世にも奇妙な店があるという。
 何でもそこではこの世のものとも思えないサービスを受けられ、最悪の場合、社会復帰出来ないレベルで骨抜きにされるそうだ。
 守秘義務があると言うその店の所在地、サービス内容は、時折匿名掲示板にタレコミが流れる事がある。
 だが、その情報は一瞬の内に削除され、書き込んだ者は二度と姿を現さないという折り紙つきの店だ。故に、最近ではタレコミもナリを潜めている。
 俺はその内容をほんの少しだけ見た事があった。

「都内某所の雑居ビルにあるという事」
「スタッフから直接名刺をもらうか、常連の紹介が無ければ入店出来ない事」
「相手は、とても大きな女性が多いという事」

 大きな女性というのは、俺がタレコミを元に推測した物だ。
多分、身長の高い人というのを比喩しての事だと思うのだが、
「胸で全身を包まれる」「足を登る」等、倒錯しているとしか思えない物だったからだ。
 そんな感じで、まるで都市伝説のような噂話だが、タレコミが即削除されるという事実がそのリアリティを裏付けていた。
それにしても、スタッフか常連の紹介が無ければ入れないというのは、地元の「一元様お断り」を思い出させる。

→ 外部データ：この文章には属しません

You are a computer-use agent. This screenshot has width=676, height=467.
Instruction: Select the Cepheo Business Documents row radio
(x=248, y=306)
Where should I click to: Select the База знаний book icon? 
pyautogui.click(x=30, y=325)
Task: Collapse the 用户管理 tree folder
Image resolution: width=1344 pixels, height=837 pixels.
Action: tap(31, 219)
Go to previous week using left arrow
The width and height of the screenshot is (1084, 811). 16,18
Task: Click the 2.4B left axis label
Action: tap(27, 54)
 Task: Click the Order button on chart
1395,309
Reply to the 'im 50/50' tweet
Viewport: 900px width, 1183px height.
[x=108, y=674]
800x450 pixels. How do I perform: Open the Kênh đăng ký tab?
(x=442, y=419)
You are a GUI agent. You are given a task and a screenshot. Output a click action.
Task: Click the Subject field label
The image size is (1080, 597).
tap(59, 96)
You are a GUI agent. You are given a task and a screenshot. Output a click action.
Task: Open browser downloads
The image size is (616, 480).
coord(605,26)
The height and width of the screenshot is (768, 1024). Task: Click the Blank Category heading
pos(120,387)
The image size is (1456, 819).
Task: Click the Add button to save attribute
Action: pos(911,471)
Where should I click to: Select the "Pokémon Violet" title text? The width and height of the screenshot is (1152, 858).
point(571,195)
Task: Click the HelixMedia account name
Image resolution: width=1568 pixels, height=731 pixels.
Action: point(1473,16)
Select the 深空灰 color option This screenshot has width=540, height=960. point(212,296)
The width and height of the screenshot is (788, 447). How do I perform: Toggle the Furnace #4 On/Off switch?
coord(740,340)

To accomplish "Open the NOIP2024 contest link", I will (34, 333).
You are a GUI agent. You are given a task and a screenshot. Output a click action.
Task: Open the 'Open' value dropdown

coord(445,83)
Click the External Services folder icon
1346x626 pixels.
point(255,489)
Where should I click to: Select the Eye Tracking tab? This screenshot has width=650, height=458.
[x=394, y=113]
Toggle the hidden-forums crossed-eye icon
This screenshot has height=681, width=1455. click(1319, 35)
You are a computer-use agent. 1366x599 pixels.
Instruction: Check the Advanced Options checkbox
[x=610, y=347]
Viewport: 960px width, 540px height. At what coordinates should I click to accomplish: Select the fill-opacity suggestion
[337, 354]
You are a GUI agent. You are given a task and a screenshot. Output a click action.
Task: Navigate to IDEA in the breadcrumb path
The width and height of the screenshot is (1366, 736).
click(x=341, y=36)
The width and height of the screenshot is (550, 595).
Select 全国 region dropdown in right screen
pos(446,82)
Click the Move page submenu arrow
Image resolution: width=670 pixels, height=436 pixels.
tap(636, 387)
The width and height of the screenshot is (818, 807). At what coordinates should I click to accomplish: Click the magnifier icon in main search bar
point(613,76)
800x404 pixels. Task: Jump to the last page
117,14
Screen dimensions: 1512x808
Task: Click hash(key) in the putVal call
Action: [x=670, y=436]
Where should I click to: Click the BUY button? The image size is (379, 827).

 ここ東京の地に降り立ってから早三年。この店を探すべく、せっかく遠路はるばる来たと言うのに、箸にも棒にも掛からない現状。
ただもどかしさだけが募る三年間だった。どのくらいの金額がかかるかもわからないので、バイトは毎日欠かさずシフトを入れ、蓄財している。
学業そっちのけでやっていた結果、小金持ちくらいにはなった。単位は沢山落としたが、最低限は取れている。
一応、スタッフから名刺を渡されるというのが「お金を持っていそうな人を狙う」等と書いてあったので、小奇麗な格好だけはキープしている。
それ以外の「食」「住」は犠牲になっていた。
 しかし、結果はこのザマ。もう諦めようかとも思っていたある日の事。

「あ、武藤さん。今日もバイトお疲れ様です。本当に好きですね」
「おう。好きでやってる訳じゃないけどな」

 セミロングの黒髪をたなびかせ、嘲笑とも取れる微笑を浮かべながら声をかけてきたのは、今年から始まったゼミの後輩の一人「神谷朱音」だ。
 何かと俺に絡んでくるこの子は、控えめに言ってかなり可愛い。
 ベージュのショートパンツに黒のブラウスの出で立ちは、上品さと快活さが両立した印象を与えている。身長は154cmとそこまで高くはないが、綺麗なプロポーションがそれを霞ませていた。
 くっきりとした目元の中に光る黒い瞳、ナチュラル過ぎて気づかないほどの繊細なメイク、主張しすぎないネックレスからは、育ちの良さを感じさせられた。
 そんな人種が俺に何の用かはわからないが、まぁ目の前に居て悪い気はしないし、今はコンビニに他の客も居ないので、適当に話をしている。

「武藤さん、今日また寝てませんでした?」
「講義は寝る時間。俺にとっては今が稼働時間だよ」
「ふーん。そうなんですか。という事は他にもバイトを?」
「居酒屋とかダーツバー。今日はコンビニだけだよ。まるで出稼ぎに来たみたいだ」
「ふふっ、親孝行の出来る、今どき珍しい殊勝な息子さんなんですね」
「不勉強な親不孝者の間違いだろ?」
「そういう面もありますね。じゃあプラマイ0って事で」

 他愛もない話。ゼミが始まって二週間、この子とはずっとそんな話ばかりしている。
 本人曰く、他の連中とはウマが合わないから、居場所を求めて俺につきまとっているというが、このコミュ力の高さでそれは嘘だろうといつも思う。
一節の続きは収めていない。